For the nine months ended April 30, 2008 product sales were $1.3 million
compared to $1.7 million in the previous year. The net loss for the nine month
period was $3.5 million or $0.04 per share compared to a loss of $4.2 million
or $0.07 per share for the same period last year.
"We continue to implement further cost containment strategies with a
focus on decreasing interest costs through debt reduction. This strategy is
working, year to date we achieved a 19% decrease in operating expenses
compared to the same period last year," said Hermes Chan, President & CEO,
MedMira Inc. "Our team is driving MedMira forward with a strategic focus that
includes advancements in our product pipeline and the creation of new
international sales channels. These initiatives together with our cost
containment activities will bring the sustainable long term growth and
increased revenue that our shareholders are looking for."
In moving towards higher volume, lower margin business opportunities,
management expected a decrease in the overall operating margins. Third quarter
saw the beginning of our shipments to India, the Company's first significant
customer operating on the high volume, low margin model. The Company also
experienced shortages and delays in receiving raw materials which in turn
increased the overall manufacturing costs associated with fulfilling the order
for India. Gross margin for the third quarter decreased to 22% as compared to
51% for the same period last year. For the first nine months of the year gross
margin was 40% compared to 52% in the previous year. Management expects to see
improved margins in the coming quarters as further efficiencies are realized
in our manufacturing process for high volume orders.
At April 30, 2008 the Company had total assets of $2.6 million compared
with $2.9 million in total assets at July 31, 2007.
MedMira is a leading developer, manufacturer, and marketer of advanced
rapid diagnostics. Built on the Company's patented rapid flow-through
technology platform, MedMira's single and multiple rapid tests provide
hospitals, labs, clinics and individuals around the world with reliable,
diagnosis for diseases such as HIV and hepatitis C in just three minutes.

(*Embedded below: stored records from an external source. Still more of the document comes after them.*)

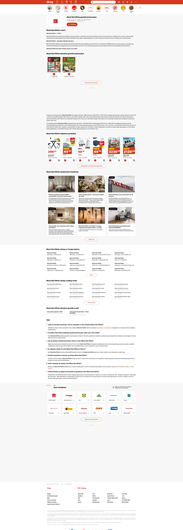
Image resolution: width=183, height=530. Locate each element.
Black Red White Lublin (98, 288)
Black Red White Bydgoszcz (77, 292)
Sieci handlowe (60, 387)
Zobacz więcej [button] (91, 302)
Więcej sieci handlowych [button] (91, 419)
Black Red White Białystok (99, 292)
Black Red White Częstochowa (123, 292)
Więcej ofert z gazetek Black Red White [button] (91, 166)
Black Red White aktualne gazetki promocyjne (65, 54)
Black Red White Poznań (98, 284)
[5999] (84, 143)
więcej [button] (91, 275)
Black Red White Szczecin (121, 288)
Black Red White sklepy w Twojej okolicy (63, 249)
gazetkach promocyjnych (105, 327)
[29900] (54, 143)
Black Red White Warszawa (54, 284)
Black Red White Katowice (54, 292)
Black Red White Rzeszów (76, 296)
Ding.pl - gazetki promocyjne (52, 484)
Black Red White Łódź (52, 288)
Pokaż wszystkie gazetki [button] (91, 82)
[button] (119, 2)
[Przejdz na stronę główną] (49, 2)
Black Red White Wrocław (121, 284)
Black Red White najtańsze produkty (61, 134)
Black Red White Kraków (76, 284)
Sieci (55, 385)
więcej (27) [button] (91, 239)
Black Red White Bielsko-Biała (122, 296)
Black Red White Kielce (53, 296)
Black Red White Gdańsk (76, 288)
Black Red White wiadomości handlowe (62, 172)
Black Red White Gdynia (98, 296)
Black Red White (68, 484)
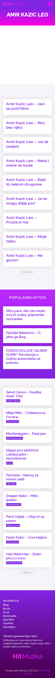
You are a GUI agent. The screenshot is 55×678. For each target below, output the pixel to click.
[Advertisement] (27, 54)
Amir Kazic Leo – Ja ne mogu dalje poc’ (26, 200)
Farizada (11, 484)
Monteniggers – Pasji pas (26, 434)
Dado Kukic (12, 542)
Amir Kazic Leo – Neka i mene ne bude (27, 163)
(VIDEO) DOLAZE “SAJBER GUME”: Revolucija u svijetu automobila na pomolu (26, 357)
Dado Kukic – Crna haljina (26, 537)
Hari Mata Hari (14, 563)
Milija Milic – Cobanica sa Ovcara (25, 415)
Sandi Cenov (13, 401)
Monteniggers (14, 438)
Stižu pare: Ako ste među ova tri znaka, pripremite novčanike (25, 315)
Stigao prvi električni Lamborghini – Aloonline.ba (22, 454)
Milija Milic (12, 422)
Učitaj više (26, 272)
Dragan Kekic (13, 505)
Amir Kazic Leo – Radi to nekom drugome (26, 182)
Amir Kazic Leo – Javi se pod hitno (25, 106)
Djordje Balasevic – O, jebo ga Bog (23, 335)
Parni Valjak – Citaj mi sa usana (25, 519)
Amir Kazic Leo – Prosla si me (21, 219)
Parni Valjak (13, 526)
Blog (9, 463)
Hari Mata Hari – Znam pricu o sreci (23, 556)
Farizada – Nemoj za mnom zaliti (22, 477)
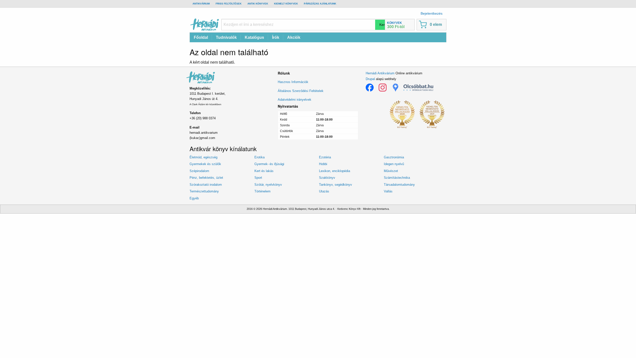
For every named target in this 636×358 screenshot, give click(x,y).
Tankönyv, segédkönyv (335, 184)
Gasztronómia (394, 157)
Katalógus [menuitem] (254, 37)
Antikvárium (201, 3)
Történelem (262, 191)
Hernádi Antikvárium (380, 73)
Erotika (259, 157)
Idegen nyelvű (394, 164)
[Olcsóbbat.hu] (418, 87)
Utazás (324, 191)
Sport (258, 177)
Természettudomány (204, 191)
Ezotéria (325, 157)
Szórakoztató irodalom (206, 184)
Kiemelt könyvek (286, 3)
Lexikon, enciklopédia (334, 171)
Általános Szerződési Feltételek (300, 91)
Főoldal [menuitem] (201, 37)
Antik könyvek (257, 3)
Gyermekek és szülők (205, 164)
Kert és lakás (264, 171)
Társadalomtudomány (399, 184)
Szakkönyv (327, 177)
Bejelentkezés (431, 13)
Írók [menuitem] (275, 37)
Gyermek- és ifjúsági (269, 164)
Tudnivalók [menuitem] (226, 37)
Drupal (370, 79)
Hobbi (323, 164)
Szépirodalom (199, 171)
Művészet (391, 171)
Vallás (388, 191)
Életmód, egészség (203, 157)
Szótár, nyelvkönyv (268, 184)
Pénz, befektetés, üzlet (206, 177)
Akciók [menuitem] (293, 37)
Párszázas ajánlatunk (320, 3)
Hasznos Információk (293, 82)
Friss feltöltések (228, 3)
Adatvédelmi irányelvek (294, 99)
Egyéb (194, 198)
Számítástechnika (397, 177)
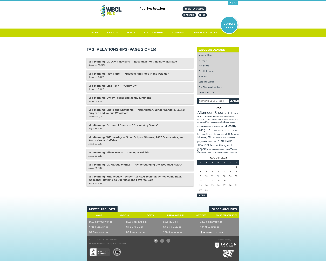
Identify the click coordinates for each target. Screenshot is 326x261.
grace (213, 126)
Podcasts (203, 76)
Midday (229, 133)
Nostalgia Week (221, 138)
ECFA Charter (117, 252)
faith (223, 122)
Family (229, 122)
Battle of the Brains (207, 116)
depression (232, 119)
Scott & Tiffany (218, 145)
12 (218, 176)
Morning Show (205, 55)
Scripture (211, 149)
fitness (234, 122)
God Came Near (206, 92)
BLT (204, 119)
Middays (203, 60)
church (226, 119)
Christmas (220, 119)
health (223, 126)
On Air (94, 33)
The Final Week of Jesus (210, 87)
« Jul (202, 195)
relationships (209, 141)
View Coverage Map (213, 233)
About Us (112, 33)
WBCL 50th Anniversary (216, 152)
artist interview (231, 113)
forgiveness (202, 126)
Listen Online (196, 9)
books (208, 119)
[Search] (235, 3)
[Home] (230, 3)
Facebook (156, 242)
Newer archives (102, 209)
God (209, 126)
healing (217, 126)
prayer (200, 142)
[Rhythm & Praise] (228, 253)
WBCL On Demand (212, 49)
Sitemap (122, 243)
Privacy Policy (112, 243)
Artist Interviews (206, 71)
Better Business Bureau (99, 252)
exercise (217, 122)
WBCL (205, 152)
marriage (220, 134)
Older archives (224, 209)
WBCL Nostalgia (231, 152)
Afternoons (204, 66)
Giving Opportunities (205, 33)
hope (232, 130)
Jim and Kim (211, 134)
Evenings (209, 122)
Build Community (154, 33)
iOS (203, 15)
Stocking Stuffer (206, 82)
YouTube (162, 242)
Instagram (168, 242)
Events (131, 33)
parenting (231, 137)
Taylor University (230, 242)
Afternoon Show (210, 112)
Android (190, 15)
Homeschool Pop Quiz (220, 130)
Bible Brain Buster (223, 117)
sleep (217, 149)
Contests (178, 33)
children (213, 119)
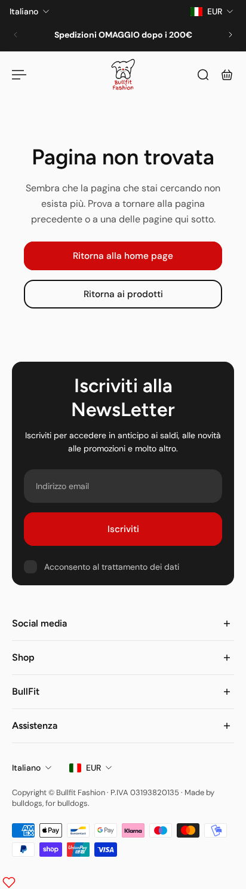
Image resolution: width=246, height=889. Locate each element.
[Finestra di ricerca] (203, 75)
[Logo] (123, 74)
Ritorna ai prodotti (123, 295)
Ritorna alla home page (123, 256)
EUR (93, 767)
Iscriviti (123, 529)
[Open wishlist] (9, 882)
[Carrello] (227, 75)
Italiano (26, 767)
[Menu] (19, 75)
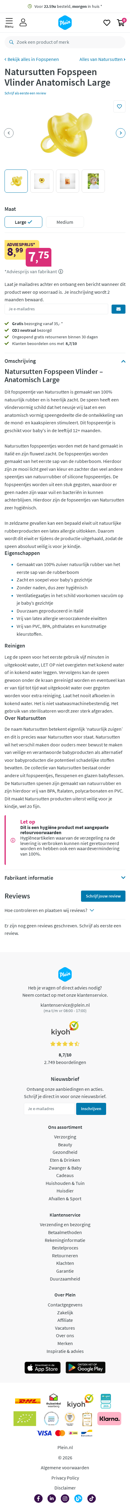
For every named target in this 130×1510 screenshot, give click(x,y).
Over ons (65, 1335)
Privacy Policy (65, 1478)
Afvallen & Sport (65, 1198)
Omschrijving (20, 361)
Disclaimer (65, 1488)
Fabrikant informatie (29, 878)
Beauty (65, 1144)
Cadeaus (65, 1175)
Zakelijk (65, 1312)
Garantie (65, 1271)
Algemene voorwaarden (65, 1467)
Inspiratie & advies (65, 1351)
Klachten (65, 1263)
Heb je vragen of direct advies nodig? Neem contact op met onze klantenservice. (65, 991)
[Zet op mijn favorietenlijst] (119, 106)
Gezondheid (65, 1152)
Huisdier (65, 1191)
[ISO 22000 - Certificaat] (51, 1418)
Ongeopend (22, 337)
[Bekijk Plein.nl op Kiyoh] (80, 1401)
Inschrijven (91, 1108)
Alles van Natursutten (102, 59)
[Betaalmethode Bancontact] (87, 1433)
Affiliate (65, 1320)
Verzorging (65, 1137)
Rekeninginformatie (65, 1240)
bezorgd (32, 330)
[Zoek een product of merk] (10, 42)
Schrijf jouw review (103, 896)
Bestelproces (65, 1248)
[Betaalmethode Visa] (44, 1433)
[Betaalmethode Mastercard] (60, 1433)
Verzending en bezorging (65, 1224)
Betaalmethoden (65, 1232)
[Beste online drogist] (70, 1418)
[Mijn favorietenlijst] (106, 22)
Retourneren (65, 1255)
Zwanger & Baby (65, 1168)
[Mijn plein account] (23, 22)
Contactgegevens (65, 1305)
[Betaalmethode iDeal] (73, 1433)
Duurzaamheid (65, 1279)
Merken (65, 1343)
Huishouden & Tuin (65, 1183)
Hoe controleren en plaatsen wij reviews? (46, 910)
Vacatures (65, 1328)
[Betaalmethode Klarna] (109, 1418)
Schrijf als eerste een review (25, 93)
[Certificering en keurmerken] (25, 1418)
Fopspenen (47, 59)
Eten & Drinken (65, 1160)
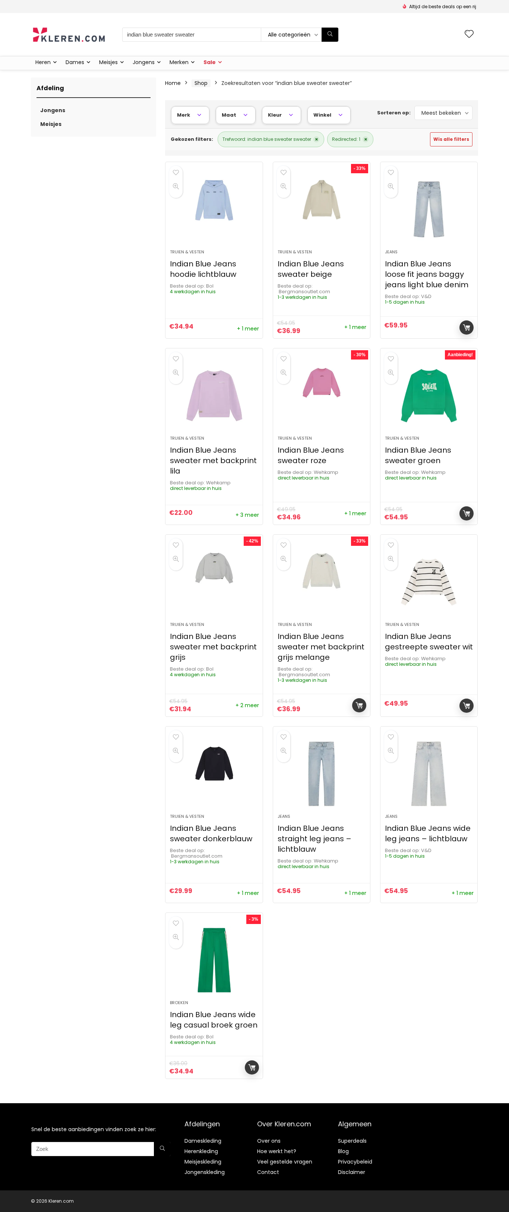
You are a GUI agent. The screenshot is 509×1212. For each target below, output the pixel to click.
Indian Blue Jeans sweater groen (418, 455)
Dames (75, 62)
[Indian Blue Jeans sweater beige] (322, 209)
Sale (209, 62)
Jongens (144, 62)
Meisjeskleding (202, 1161)
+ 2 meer (247, 705)
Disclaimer (351, 1172)
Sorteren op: (394, 112)
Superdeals (352, 1141)
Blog (343, 1151)
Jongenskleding (204, 1172)
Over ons (269, 1141)
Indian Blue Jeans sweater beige (311, 269)
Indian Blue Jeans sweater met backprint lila (213, 460)
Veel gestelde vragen (284, 1161)
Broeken (179, 1003)
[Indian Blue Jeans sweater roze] (322, 395)
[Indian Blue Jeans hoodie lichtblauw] (214, 209)
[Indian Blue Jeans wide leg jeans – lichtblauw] (429, 773)
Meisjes (108, 62)
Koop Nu (466, 327)
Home (173, 83)
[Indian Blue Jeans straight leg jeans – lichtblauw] (322, 773)
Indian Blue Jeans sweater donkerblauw (211, 833)
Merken (179, 62)
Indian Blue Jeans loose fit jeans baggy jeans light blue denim (426, 274)
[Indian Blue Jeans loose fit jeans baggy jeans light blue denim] (429, 209)
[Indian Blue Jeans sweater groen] (429, 395)
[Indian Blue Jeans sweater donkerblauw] (214, 773)
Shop (201, 83)
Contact (268, 1172)
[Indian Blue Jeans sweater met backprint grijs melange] (322, 582)
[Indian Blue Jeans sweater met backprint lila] (214, 395)
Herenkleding (201, 1151)
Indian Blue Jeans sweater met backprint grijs (213, 646)
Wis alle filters (451, 139)
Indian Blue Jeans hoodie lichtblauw (203, 269)
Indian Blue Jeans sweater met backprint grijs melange (321, 646)
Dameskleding (202, 1141)
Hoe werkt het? (276, 1151)
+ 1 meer (248, 328)
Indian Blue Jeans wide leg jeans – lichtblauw (428, 833)
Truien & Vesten (187, 252)
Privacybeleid (355, 1161)
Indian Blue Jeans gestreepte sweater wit (429, 641)
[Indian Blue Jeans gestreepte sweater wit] (429, 582)
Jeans (391, 252)
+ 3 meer (247, 515)
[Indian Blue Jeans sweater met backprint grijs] (214, 582)
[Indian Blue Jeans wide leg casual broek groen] (214, 960)
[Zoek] (330, 35)
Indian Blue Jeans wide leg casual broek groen (213, 1019)
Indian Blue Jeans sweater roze (311, 455)
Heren (43, 62)
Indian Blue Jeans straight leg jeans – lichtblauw (314, 838)
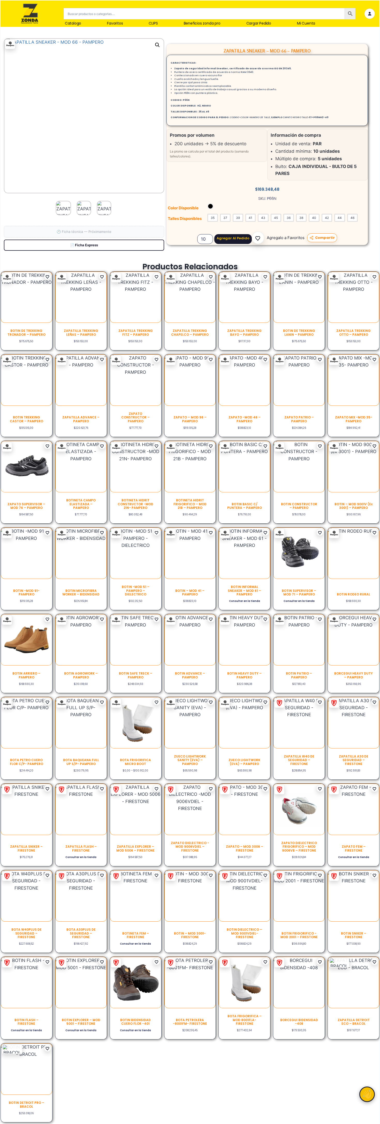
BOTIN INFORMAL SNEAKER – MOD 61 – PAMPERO (244, 591)
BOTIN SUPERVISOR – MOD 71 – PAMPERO (299, 592)
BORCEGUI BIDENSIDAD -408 (299, 1022)
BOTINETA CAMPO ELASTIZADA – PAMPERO (81, 504)
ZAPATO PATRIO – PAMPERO (299, 419)
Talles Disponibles (185, 218)
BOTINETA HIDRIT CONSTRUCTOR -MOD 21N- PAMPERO (135, 504)
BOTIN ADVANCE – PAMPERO (190, 675)
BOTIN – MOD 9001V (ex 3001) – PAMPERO (354, 506)
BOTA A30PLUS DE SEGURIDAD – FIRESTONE (81, 933)
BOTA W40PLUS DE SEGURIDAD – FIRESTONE (26, 933)
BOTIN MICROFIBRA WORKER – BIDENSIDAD (81, 592)
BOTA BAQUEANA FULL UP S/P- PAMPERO (81, 762)
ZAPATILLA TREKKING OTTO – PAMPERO (353, 332)
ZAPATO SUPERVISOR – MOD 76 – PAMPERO (26, 506)
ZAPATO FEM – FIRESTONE (354, 848)
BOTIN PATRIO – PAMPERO (299, 675)
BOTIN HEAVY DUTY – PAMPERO (244, 675)
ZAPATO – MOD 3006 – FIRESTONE (244, 848)
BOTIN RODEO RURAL (353, 594)
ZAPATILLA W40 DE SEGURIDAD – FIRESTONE (299, 760)
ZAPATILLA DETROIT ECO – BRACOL (354, 1022)
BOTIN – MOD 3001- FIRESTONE (190, 935)
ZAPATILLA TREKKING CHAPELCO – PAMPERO (190, 332)
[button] (258, 238)
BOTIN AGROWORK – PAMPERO (81, 675)
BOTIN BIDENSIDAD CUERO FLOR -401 (135, 1022)
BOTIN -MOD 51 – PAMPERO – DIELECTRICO (135, 591)
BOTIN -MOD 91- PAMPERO (26, 592)
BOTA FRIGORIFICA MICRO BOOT (135, 762)
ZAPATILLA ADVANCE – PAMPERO (81, 419)
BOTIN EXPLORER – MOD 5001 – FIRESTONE (81, 1022)
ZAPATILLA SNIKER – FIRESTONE (26, 848)
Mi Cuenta (306, 23)
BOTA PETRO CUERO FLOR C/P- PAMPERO (26, 762)
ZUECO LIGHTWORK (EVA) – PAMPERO (244, 762)
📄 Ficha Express (84, 245)
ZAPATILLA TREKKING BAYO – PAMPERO (244, 332)
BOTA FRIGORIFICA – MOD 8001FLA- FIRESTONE (244, 1020)
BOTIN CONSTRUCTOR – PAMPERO (299, 506)
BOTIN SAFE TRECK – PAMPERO (135, 675)
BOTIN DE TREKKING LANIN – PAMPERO (299, 332)
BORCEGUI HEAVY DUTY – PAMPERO (353, 675)
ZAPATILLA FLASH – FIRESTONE (81, 848)
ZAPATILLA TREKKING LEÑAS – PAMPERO (81, 332)
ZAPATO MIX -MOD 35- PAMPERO (353, 419)
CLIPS (153, 23)
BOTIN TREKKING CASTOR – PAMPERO (26, 419)
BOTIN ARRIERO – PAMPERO (26, 675)
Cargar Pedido (258, 23)
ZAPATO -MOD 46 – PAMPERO (245, 419)
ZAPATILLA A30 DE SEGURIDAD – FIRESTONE (353, 760)
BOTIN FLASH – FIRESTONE (26, 1022)
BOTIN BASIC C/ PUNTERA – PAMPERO (244, 506)
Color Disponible (183, 207)
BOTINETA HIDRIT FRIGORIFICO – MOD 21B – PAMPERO (190, 504)
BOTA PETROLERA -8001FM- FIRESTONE (190, 1022)
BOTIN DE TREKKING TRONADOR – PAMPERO (26, 332)
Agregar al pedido (233, 238)
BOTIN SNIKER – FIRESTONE (353, 935)
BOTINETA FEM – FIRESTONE (135, 935)
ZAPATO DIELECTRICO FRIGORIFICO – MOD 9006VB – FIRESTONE (299, 847)
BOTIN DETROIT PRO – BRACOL (26, 1104)
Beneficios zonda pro (202, 23)
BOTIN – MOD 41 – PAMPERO (189, 592)
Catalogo (73, 23)
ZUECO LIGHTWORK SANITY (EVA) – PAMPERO (190, 760)
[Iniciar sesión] (369, 14)
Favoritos (115, 23)
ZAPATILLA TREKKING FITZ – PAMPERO (135, 332)
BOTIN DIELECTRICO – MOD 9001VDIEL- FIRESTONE (244, 933)
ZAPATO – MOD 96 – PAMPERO (190, 419)
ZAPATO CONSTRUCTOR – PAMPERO (135, 417)
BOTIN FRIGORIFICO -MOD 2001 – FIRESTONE (299, 935)
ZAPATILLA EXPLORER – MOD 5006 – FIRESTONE (135, 848)
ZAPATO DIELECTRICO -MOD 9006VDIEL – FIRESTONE (190, 847)
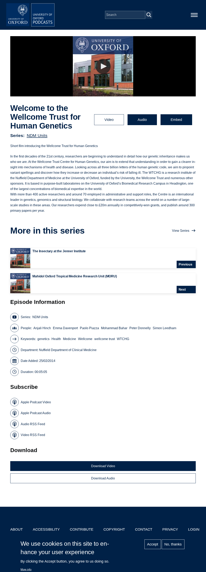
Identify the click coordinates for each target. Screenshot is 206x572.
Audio (142, 120)
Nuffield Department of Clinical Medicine (68, 350)
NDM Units (37, 135)
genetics (43, 339)
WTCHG (123, 339)
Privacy (170, 529)
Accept (152, 544)
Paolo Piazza (89, 328)
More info (26, 569)
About (16, 529)
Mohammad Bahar (114, 328)
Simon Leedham (164, 328)
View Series (180, 230)
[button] (103, 66)
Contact (143, 529)
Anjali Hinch (42, 328)
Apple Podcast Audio (36, 413)
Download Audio (103, 478)
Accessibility (46, 529)
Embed (176, 120)
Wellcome (85, 339)
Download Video (103, 466)
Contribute (81, 529)
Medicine (69, 339)
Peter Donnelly (140, 328)
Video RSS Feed (33, 435)
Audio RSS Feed (33, 424)
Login (193, 529)
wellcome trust (104, 339)
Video (109, 120)
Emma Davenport (65, 328)
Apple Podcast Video (36, 402)
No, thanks (173, 544)
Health (56, 339)
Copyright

The
company's tests, which are sold under the Reveal(R), MiraWell(R), MiraCare(TM)
and Multiplo(TM) brands in global markets, have achieved regulatory approvals
in Canada, the United States, China, Russia, India, and the European Union.
MedMira is an approved supplier to US Agency for International Development
(USAID) and the Pan American Health Organization (PAHO).
In addition to owning proprietary flow-through technology, MedMira is
developing diagnostic instruments based on biosensor technology platforms. The
new diagnostic solutions will enable routine laboratory tests to be performed
in a matter of minutes, increasing automation, and streamlining the diagnosis
of multiple conditions and diseases. Together MedMira and Maple Biosciences
will be leading participants in the emerging fields of personalized medicine
and molecular diagnostics. For more information visit www.maplebio.com.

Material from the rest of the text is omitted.